● **The task**
Repeat exactly the lines below, from the line containing "Instruction: Click the" through the last line, both included. Leave out any pictures.
---------- Record extracts
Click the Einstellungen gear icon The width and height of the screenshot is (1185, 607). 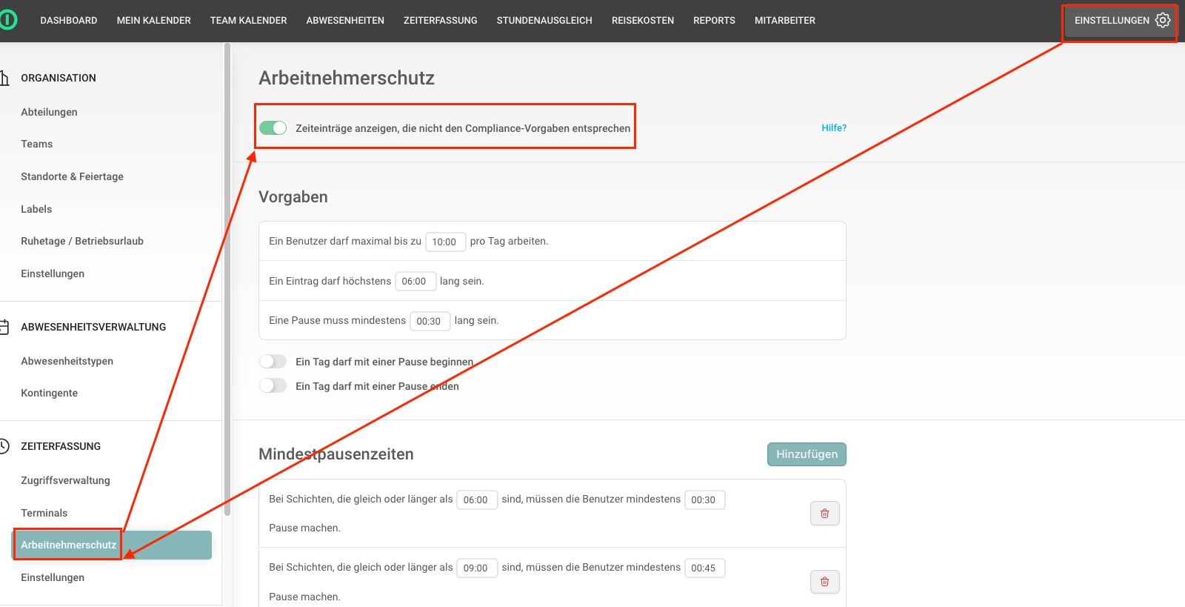(x=1163, y=20)
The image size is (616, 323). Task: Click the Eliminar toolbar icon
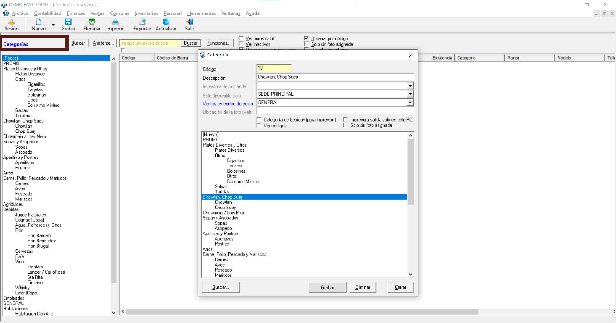point(92,22)
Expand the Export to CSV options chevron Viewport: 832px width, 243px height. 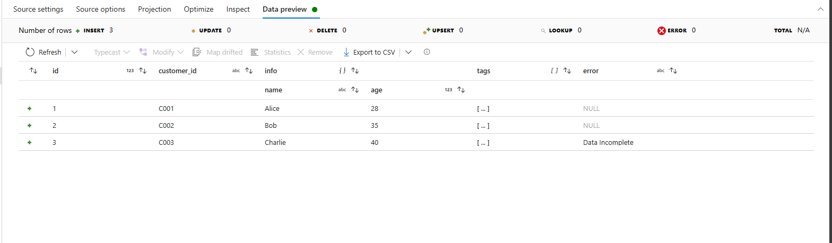click(x=408, y=52)
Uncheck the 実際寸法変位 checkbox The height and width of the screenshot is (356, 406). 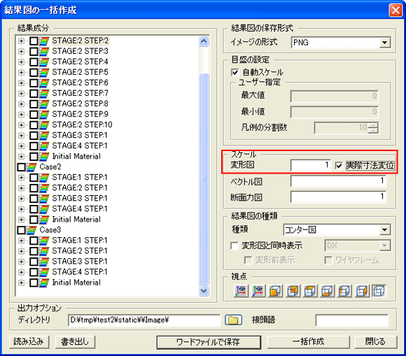pyautogui.click(x=339, y=165)
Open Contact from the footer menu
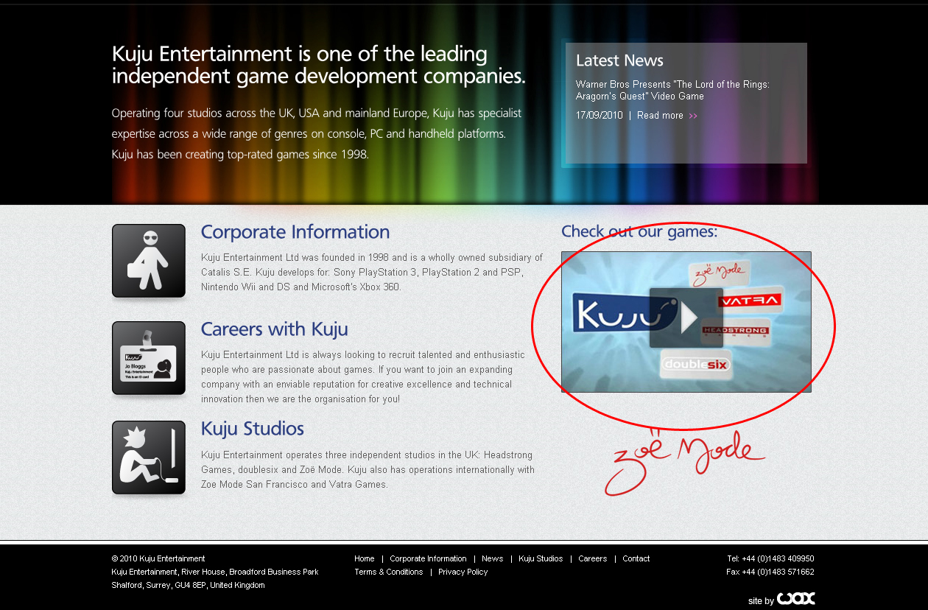 point(636,558)
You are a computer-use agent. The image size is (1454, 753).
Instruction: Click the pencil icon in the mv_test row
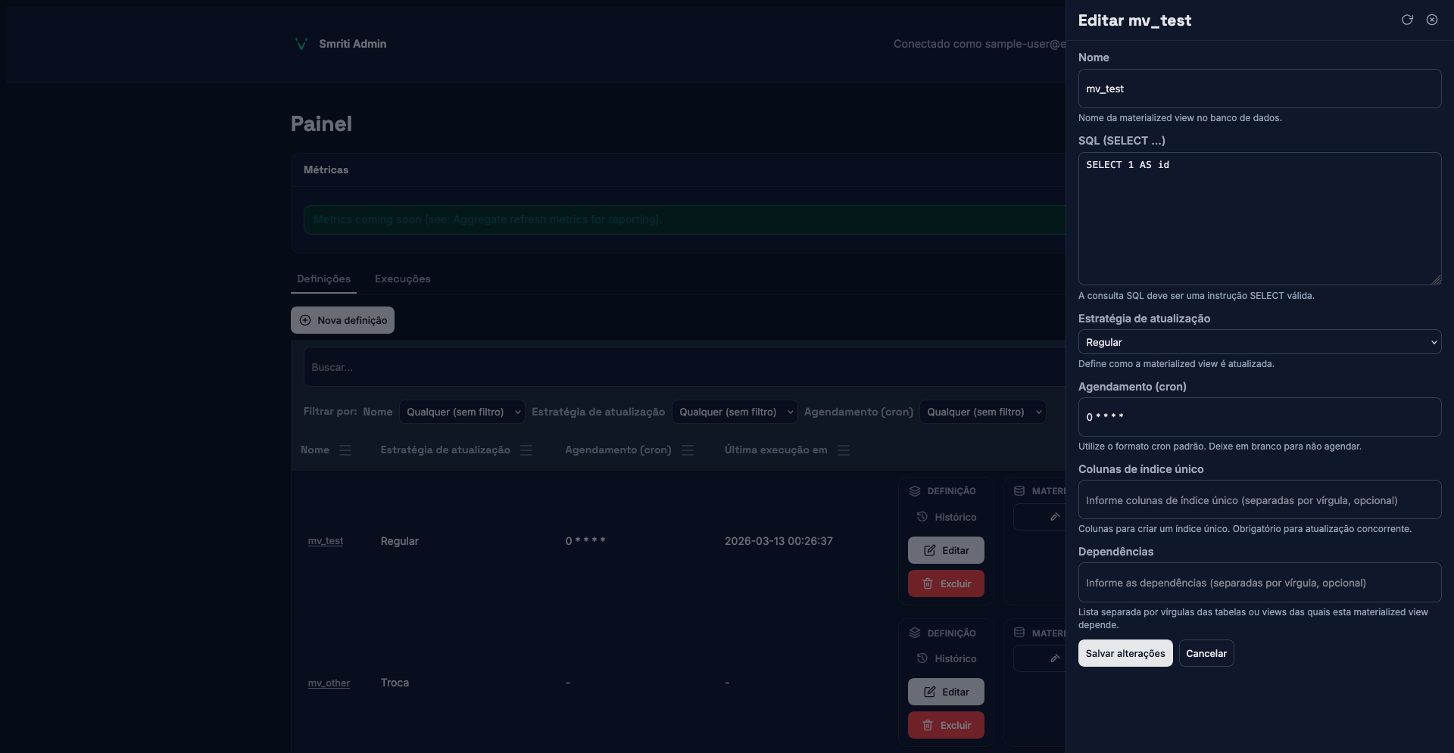pyautogui.click(x=1054, y=517)
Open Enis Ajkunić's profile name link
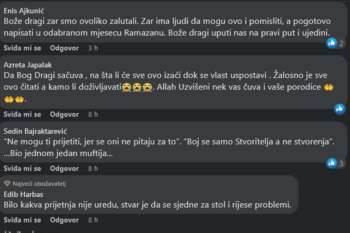Viewport: 350px width, 233px height. pos(24,11)
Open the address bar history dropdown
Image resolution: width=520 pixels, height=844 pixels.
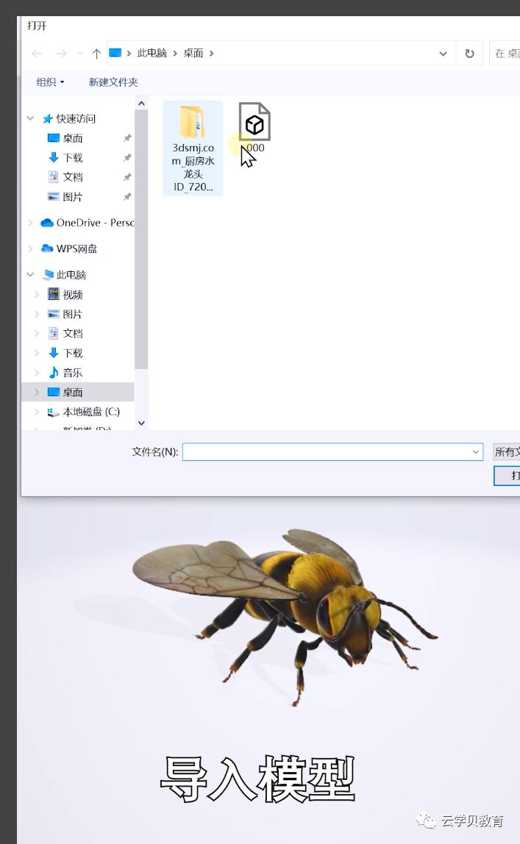click(x=443, y=54)
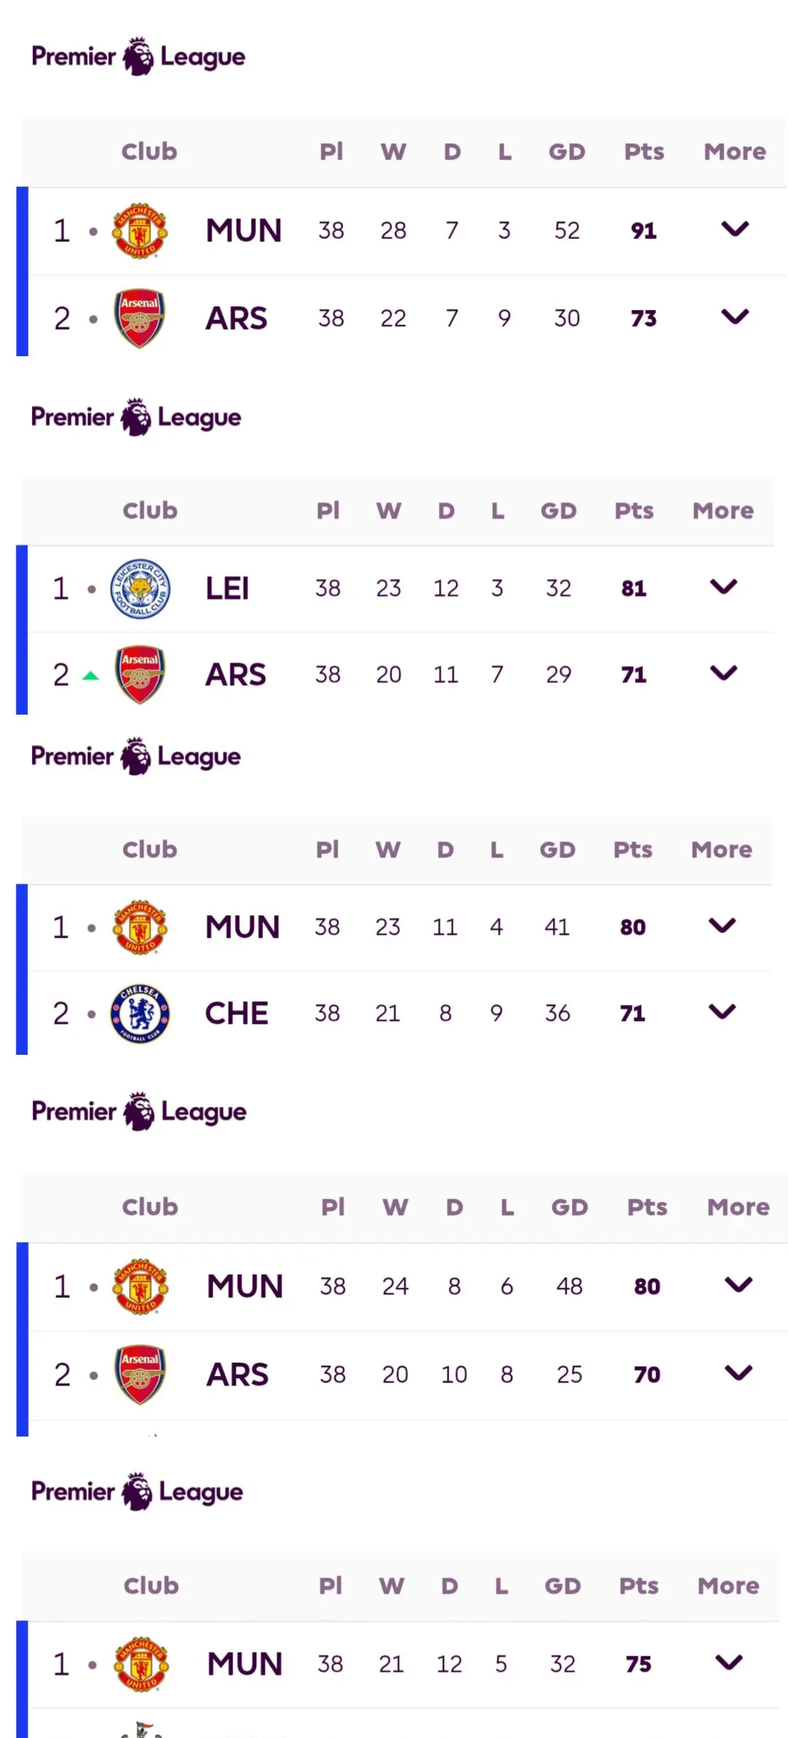The height and width of the screenshot is (1738, 788).
Task: Click the Leicester City club crest
Action: point(140,588)
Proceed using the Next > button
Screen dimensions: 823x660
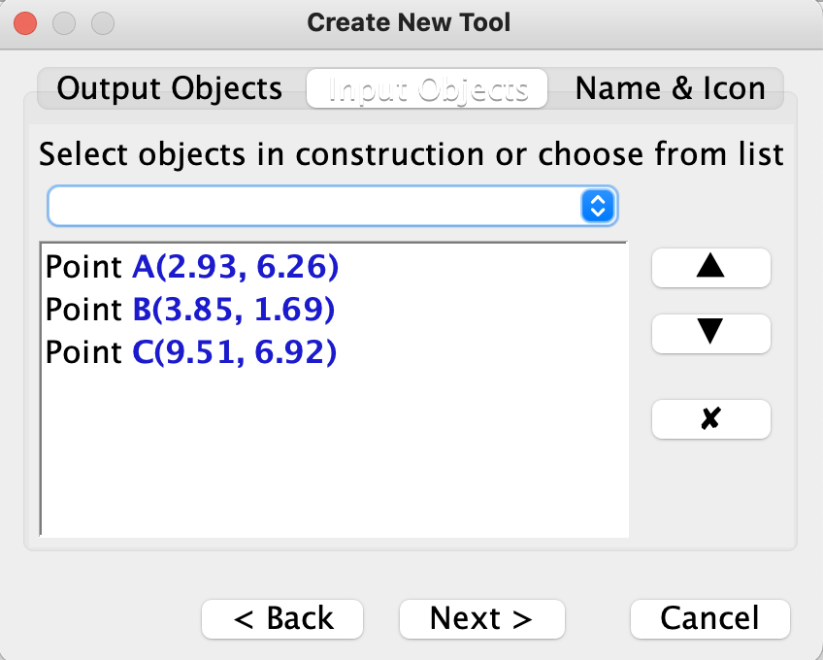pyautogui.click(x=481, y=619)
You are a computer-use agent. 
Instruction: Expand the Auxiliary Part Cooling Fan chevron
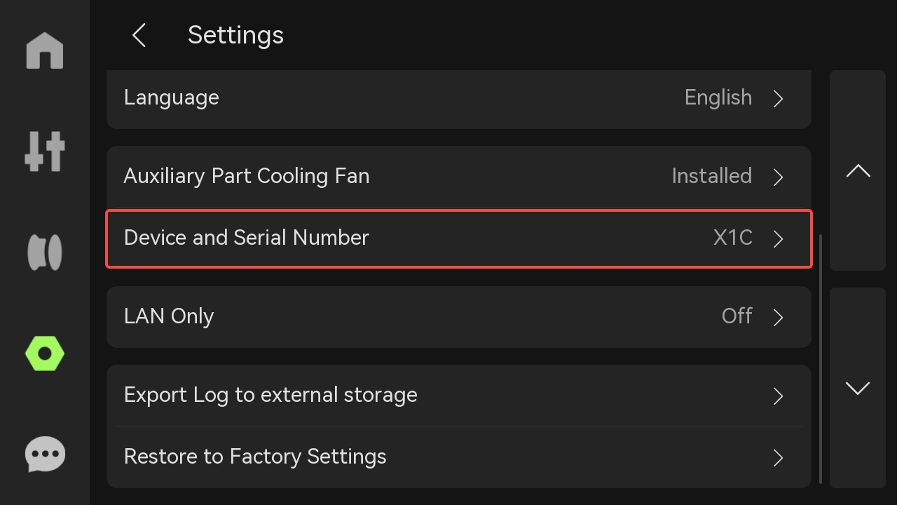click(778, 177)
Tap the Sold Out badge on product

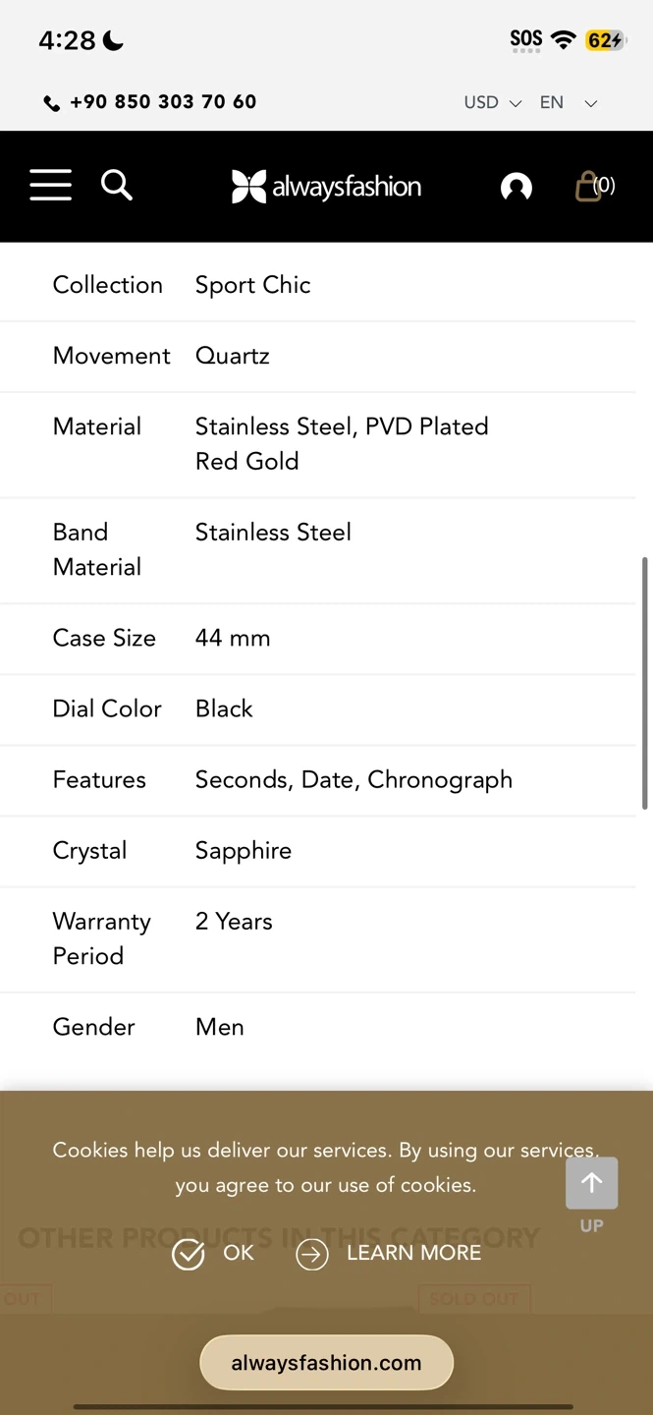click(x=473, y=1298)
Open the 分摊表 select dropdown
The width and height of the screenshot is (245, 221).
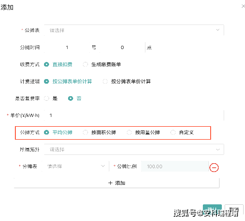click(75, 166)
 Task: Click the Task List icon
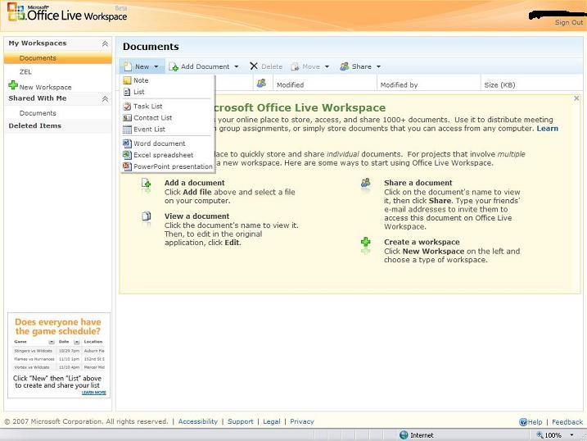127,107
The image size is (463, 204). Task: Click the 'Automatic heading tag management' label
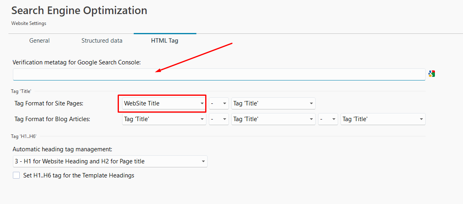62,149
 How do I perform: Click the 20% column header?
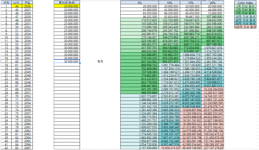pyautogui.click(x=213, y=3)
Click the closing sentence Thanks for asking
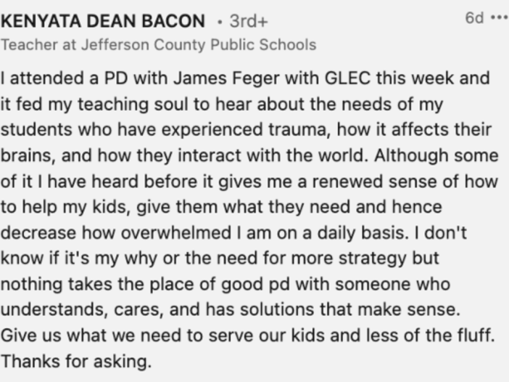Viewport: 509px width, 382px height. pos(76,361)
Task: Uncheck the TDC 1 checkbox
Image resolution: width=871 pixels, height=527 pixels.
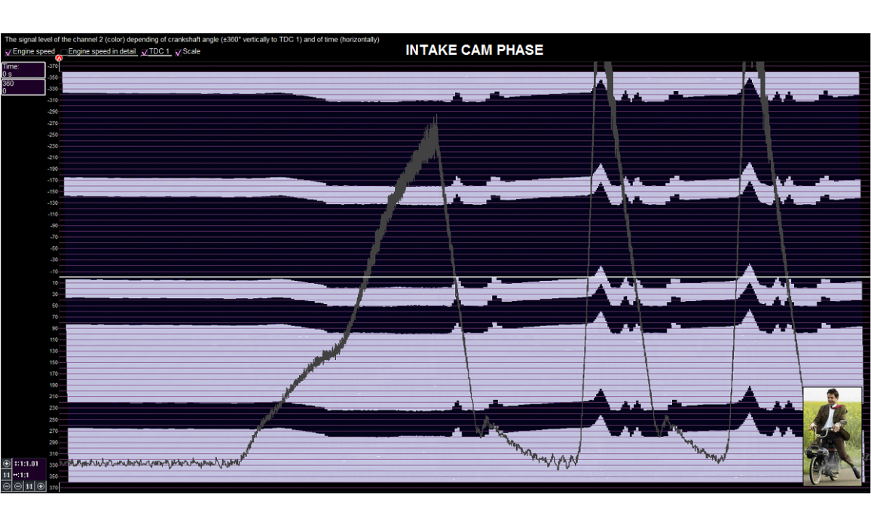Action: tap(145, 52)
--------------------
● **Result of this exercise**
Instruction: Click the pencil icon in the mv_test row
pyautogui.click(x=1054, y=517)
Open Enis Ajkunić's profile name link
Viewport: 350px width, 233px height. pos(24,11)
Open the address bar history dropdown
Image resolution: width=520 pixels, height=844 pixels.
click(x=443, y=54)
The height and width of the screenshot is (1738, 788).
Task: Click the Leicester City club crest
Action: point(140,588)
Proceed using the Next > button
Screen dimensions: 823x660
pyautogui.click(x=481, y=619)
You are a computer-use agent. 
Instruction: Expand the Auxiliary Part Cooling Fan chevron
click(778, 177)
Tap the Sold Out badge on product

click(x=473, y=1298)
Open the 分摊表 select dropdown
The width and height of the screenshot is (245, 221).
click(75, 166)
 Task: Click the Task List icon
127,107
The image size is (463, 204). Task: Click the 'Automatic heading tag management' label
62,149
 How do I perform: Click the 20% column header?
pyautogui.click(x=213, y=3)
Click the closing sentence Thanks for asking
Viewport: 509px width, 382px height. pos(76,361)
Task: Uncheck the TDC 1 checkbox
Image resolution: width=871 pixels, height=527 pixels.
Action: tap(145, 52)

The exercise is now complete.